Given these factors, how do fielders go about catching flying baseballs?
Do their brains act like computers, quickly weighing all of these factors in a curvilinear regression that determines which direction to run?
No. The fielders use a simple rule of thumb. They fix their eyes on the ball and then adjust their running speed so the angle of their gaze remains constant.
Dogs use the same technique to catch a Frisbee.
Rules of thumb (also known as heuristics) are simple rules that our brains use to make quick decisions as we seek to navigate a complex world.
They are used both consciously and unconsciously. When a rule of thumb is used unconsciously, it is sometimes called intuition.
The opposite of a heuristic is a manual calculation based on gathering as much information as possible, determining which information to weigh more heavily, seeking to understand the dependencies and relationships between the data and ultimately making a decision based on optimizing all the inputs.
Clearly, when chasing a baseball or when confronted by a bear there is insufficient time to manually calculate an optimal solution.
But what about situations where there is ample time? Is making a decision by gathering as much information as possible and optimizing the inputs always superior to using a rule of thumb?
No. When uncertainty is high then rules of thumb are often more accurate than manual calculations.
Something is uncertain when not only is the outcome unknown but many of the inputs that determine the outcome are also unknown and the hidden linkages between those inputs are likewise unknown.
In short, there are unknown unknowns.
When Are Rules of Thumb Superior
Manual calculations are inferior to rules of thumb when uncertainty is high because they tend to produce solutions that are optimized for what happened in the past, but fail to predict the future.
When uncertainty is high then surprises are likely. Because rules of thumb are not derived from what happened in the past, they can more readily accommodate and take advantage of surprises.
Investing is an area where uncertainty is extremely high and simple rules of thumb work best.
A Nobel Prize Winner’s Investing Rule of Thumb
Harry Markowitz won the Nobel Prize for his groundbreaking work on determining an optimal asset allocation.
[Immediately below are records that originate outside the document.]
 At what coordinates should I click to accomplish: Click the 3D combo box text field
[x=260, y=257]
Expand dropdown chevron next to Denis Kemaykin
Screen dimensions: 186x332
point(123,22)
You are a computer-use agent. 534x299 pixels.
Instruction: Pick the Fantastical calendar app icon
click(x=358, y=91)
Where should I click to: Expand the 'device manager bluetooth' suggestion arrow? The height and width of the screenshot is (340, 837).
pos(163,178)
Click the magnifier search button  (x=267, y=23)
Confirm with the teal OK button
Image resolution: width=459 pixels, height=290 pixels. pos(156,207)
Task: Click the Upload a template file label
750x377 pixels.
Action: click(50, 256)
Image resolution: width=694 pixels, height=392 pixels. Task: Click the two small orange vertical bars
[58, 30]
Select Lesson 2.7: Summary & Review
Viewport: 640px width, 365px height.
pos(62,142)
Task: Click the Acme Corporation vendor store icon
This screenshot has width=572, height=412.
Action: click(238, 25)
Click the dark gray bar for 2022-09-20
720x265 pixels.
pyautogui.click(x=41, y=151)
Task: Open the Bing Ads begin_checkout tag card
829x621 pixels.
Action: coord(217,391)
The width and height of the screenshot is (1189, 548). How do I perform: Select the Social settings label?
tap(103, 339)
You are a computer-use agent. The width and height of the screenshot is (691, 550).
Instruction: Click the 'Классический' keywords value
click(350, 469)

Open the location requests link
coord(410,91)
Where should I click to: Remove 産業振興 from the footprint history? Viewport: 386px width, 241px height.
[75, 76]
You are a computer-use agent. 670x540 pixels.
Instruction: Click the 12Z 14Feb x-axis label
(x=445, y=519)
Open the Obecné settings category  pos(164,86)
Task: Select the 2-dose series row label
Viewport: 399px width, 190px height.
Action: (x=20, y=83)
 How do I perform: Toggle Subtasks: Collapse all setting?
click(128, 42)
His optimization model was based on manual calculations using investment returns, volatility and the relationship between those returns called correlation.
Many institutions and individuals continue to use Markowitz’s Modern Portfolio Theory to help determine their asset allocations.
How did Markowitz himself go about dividing his own retirement portfolio? He used a simple rule of thumb. He divided his money equally between each of the options in his university retirement plan.
In a 2011 interview published in Science News, Markowitz said, “I thought, you know if, if the stock market goes way up and I’m not in, I’ll feel stupid. And if it goes way down and I’m in it, I’ll feel stupid. So I went 50-50.”
It turns out dividing your assets equally between buckets might actually be a superior investment strategy.
In a 2007 academic paper titled Optimal Versus Naive Diversification: How Inefficient is the 1/N Portfolio Strategy?, Victor DeMiguel, Lorenzo Garlappi and Raman Uppal found that of the 14 allocation models they studied across 7 different data sets that none performed consistently better than dividing assets equally.
Why is this simple rule of thumb so effective? Because the winning and losing asset class in a given year tends to be a surprise.
By broadly diversifying among many different asset types an investor can take advantage of surprises without trying to predict them.
Of course, surprises can also be bad so it’s important to scale your stock exposure to your ability to recover in the event of an extreme market sell-off.